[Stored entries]
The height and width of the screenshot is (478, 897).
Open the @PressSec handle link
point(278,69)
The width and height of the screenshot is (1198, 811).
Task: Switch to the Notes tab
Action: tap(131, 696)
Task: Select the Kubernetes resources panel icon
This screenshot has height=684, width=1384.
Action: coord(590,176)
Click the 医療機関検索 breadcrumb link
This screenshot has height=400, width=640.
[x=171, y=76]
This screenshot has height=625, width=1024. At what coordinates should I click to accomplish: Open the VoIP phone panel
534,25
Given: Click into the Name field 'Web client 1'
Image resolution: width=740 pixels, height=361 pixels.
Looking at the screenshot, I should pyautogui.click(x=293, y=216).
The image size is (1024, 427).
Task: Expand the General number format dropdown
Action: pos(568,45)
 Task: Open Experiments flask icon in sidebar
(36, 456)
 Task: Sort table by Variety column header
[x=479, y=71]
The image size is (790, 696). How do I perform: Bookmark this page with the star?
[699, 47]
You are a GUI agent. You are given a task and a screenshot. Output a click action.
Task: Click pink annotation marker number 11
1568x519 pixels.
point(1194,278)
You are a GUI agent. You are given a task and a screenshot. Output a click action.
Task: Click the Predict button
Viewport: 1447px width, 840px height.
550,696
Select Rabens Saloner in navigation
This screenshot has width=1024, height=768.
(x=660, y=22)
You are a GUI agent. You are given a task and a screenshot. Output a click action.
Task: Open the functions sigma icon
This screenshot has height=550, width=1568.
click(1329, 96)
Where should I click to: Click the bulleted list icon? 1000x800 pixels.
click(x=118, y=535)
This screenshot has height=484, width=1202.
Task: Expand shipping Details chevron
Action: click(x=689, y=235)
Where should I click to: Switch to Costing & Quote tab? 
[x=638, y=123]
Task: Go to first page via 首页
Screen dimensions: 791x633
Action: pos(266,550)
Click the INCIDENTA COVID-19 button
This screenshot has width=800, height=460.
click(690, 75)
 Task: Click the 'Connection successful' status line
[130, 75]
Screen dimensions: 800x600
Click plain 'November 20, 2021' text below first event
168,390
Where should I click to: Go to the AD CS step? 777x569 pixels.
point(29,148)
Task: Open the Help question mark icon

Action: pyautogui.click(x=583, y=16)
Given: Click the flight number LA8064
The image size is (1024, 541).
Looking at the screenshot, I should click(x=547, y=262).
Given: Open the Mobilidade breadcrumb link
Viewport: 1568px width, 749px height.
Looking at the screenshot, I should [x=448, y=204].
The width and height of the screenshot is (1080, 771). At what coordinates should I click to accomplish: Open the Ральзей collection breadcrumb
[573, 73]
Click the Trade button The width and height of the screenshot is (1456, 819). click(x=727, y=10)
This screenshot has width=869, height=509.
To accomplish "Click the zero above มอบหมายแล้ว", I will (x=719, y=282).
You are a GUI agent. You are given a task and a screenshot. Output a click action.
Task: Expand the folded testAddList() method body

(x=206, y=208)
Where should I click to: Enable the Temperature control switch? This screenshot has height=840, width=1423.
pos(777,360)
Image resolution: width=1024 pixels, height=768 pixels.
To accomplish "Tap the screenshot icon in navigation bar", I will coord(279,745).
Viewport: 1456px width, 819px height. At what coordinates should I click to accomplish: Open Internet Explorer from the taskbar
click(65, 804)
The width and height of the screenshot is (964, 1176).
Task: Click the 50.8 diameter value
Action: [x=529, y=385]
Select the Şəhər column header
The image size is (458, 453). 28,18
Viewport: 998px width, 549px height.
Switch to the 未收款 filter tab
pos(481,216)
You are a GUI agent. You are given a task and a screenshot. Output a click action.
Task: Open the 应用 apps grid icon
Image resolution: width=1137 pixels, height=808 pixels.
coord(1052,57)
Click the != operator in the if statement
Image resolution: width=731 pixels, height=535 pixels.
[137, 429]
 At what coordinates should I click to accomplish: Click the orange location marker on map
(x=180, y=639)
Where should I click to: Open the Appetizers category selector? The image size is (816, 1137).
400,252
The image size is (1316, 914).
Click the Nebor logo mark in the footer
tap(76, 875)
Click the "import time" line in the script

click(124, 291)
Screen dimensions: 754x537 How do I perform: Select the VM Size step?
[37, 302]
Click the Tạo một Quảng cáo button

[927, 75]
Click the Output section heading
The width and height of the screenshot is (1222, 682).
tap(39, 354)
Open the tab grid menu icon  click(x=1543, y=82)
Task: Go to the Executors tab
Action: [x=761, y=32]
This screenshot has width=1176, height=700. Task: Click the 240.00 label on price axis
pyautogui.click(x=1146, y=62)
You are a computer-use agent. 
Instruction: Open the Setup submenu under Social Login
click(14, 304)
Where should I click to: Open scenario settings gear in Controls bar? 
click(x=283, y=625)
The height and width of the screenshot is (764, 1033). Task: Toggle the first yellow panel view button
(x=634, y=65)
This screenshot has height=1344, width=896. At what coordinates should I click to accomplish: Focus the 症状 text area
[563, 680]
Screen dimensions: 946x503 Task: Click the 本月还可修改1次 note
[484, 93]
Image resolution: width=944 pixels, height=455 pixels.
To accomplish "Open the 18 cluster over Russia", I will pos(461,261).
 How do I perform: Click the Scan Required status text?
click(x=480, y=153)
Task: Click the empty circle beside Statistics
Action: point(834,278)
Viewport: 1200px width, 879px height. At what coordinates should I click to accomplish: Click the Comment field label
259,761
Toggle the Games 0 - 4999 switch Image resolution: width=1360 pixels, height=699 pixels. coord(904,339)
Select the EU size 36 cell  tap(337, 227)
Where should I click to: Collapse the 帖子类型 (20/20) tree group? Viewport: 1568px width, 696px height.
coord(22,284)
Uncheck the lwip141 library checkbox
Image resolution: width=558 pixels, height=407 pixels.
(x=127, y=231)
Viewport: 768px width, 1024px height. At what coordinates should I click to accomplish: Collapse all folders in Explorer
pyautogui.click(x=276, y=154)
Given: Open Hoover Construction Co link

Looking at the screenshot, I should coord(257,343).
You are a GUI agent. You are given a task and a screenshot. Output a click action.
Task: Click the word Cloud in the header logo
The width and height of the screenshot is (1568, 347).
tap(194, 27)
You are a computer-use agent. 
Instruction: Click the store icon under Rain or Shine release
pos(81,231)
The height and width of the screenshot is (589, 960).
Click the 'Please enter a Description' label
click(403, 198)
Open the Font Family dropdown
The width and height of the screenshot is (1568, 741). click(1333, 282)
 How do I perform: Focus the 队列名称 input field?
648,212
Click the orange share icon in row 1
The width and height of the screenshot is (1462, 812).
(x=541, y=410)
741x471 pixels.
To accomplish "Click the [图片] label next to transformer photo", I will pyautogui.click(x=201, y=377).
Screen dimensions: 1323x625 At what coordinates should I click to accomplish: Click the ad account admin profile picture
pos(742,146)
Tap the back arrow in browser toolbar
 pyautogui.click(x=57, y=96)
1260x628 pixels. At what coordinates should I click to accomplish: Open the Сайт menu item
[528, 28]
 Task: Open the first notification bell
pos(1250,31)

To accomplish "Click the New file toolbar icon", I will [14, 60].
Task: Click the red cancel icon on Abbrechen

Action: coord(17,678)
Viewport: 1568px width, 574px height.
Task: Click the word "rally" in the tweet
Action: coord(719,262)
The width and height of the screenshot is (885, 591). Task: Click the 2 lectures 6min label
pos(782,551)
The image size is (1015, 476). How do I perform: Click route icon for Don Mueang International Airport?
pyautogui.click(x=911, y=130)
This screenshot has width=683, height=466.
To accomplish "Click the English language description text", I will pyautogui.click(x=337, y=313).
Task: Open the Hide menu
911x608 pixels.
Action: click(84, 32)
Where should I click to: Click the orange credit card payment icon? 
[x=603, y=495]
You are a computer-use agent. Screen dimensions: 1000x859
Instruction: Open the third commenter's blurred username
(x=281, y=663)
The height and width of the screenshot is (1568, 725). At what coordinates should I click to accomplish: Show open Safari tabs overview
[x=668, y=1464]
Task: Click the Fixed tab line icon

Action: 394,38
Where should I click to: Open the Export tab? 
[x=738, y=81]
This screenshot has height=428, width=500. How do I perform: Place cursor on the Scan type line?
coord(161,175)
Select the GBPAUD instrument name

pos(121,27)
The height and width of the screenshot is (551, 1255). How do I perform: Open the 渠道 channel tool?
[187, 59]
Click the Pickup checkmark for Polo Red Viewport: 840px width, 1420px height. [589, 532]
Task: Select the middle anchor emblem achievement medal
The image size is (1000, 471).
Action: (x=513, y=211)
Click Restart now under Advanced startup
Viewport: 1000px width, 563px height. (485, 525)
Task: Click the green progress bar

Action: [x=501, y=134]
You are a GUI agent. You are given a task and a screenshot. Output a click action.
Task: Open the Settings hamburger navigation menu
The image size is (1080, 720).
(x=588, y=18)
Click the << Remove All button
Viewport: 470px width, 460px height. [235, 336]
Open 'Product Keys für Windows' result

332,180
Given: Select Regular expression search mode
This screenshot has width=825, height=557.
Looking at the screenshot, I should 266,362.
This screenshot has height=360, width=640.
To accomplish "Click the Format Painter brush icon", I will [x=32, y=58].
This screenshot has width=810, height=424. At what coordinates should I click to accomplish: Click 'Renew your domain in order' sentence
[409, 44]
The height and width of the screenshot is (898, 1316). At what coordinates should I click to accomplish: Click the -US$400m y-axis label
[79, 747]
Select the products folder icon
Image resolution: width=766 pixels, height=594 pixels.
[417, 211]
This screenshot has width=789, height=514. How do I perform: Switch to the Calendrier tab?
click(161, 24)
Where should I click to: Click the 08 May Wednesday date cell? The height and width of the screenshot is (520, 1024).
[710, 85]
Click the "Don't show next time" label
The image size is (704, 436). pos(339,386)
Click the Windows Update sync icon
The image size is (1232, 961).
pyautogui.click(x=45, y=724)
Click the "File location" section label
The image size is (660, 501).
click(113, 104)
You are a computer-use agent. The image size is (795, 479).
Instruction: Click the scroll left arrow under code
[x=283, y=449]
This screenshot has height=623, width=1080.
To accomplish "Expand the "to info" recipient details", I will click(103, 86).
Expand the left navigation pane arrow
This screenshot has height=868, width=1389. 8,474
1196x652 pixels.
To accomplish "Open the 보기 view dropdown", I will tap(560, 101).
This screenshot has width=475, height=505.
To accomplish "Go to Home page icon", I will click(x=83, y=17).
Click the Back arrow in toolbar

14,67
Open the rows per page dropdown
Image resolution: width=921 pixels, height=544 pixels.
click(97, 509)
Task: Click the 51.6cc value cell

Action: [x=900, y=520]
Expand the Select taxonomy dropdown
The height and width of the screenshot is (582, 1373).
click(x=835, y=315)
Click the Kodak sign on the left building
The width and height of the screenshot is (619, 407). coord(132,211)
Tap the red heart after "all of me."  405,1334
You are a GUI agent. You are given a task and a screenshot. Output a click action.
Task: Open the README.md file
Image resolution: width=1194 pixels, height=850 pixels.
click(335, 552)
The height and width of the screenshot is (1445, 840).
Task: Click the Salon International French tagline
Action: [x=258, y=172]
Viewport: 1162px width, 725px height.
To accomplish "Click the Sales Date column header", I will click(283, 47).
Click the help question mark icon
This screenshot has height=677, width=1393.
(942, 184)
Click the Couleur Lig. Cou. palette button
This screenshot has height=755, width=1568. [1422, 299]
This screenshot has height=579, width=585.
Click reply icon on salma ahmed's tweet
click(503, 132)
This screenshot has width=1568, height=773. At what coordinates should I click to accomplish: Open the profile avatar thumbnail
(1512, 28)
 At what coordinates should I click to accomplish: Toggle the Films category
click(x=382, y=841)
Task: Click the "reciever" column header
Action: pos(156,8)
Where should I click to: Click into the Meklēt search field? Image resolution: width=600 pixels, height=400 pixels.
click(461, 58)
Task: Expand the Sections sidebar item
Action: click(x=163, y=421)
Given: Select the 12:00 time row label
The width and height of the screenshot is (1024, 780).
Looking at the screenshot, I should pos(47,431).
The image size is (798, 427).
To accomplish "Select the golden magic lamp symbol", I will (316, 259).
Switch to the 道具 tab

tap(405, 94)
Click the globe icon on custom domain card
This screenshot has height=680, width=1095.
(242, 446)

→ Prompt
Going through the entries above, count the lines that include "computer" and state only the result.

→ Response to this exercise
4